The first is that we cannot draw sharp boundaries. Obstetric violence is all about the unwanted harmful experiences of birthing women and people in the context of labour and giving birth. Yet these experiences cannot be understood in isolation from the broader social context and cannot be tied to place or person. This is because the harms of obstetric violence often draw on, reinforce and reflect wider patriarchal forces. Indeed, obstetric violence is often a particularly powerful example of violence against women more generally.
Second, patriarchy operates where and how it can. As new technologies develop, it takes no time for them to be taken up for oppression of women (for example, in pornographic deepfakes (Khan and Rizvi, 2023) and image-based abuse (Goudsmit, 2021)). Domestic abusers use a bewildering array of methods to coercively control their partners, relying on the particular characteristics of the woman concerned (Herring, 2011). Patriarchy will flow where it can to control and dominate women. It defies definition because it works how it will, without restriction on form and method. It operates over, beyond and between times. This is a key reason to be hesitant and contingent about definition and not to be overly worried that lack of a concrete definition is problematic.

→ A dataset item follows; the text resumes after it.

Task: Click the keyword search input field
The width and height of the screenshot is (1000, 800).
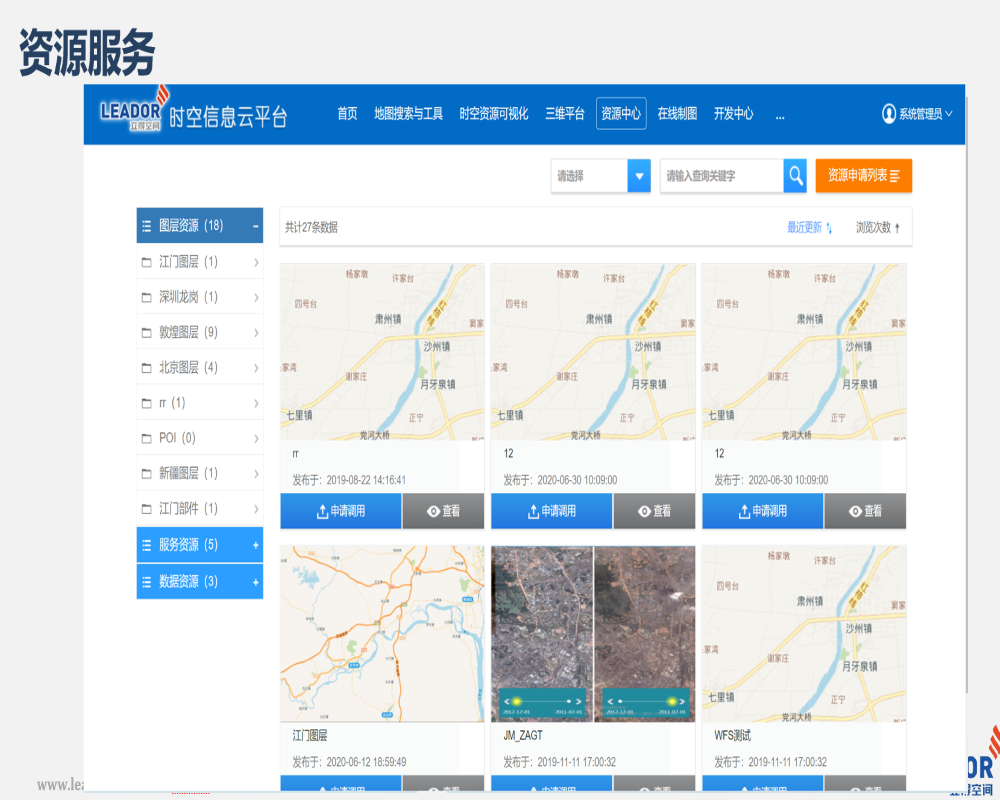Action: 720,176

This issue aims to invite discussion on obstetric violence and unwanted intimate examinations in a wider context than limited to what may perhaps be understood as the core understandings of obstetric violence as ‘vaginal examinations in hospital-based childbirth’. The articles presented here draw attention to aspects of obstetric violence at the penumbra of strict definitions.
Note
The term ‘birthing people’ is used here to acknowledge the experience of people who have a womb, who can and do experience pregnancy and birth, but who do not identify as women.
Funding
The authors received no financial support for the research, authorship, and/or publication of this article.
Conflict of interest
The authors declare that there is no conflict of interest.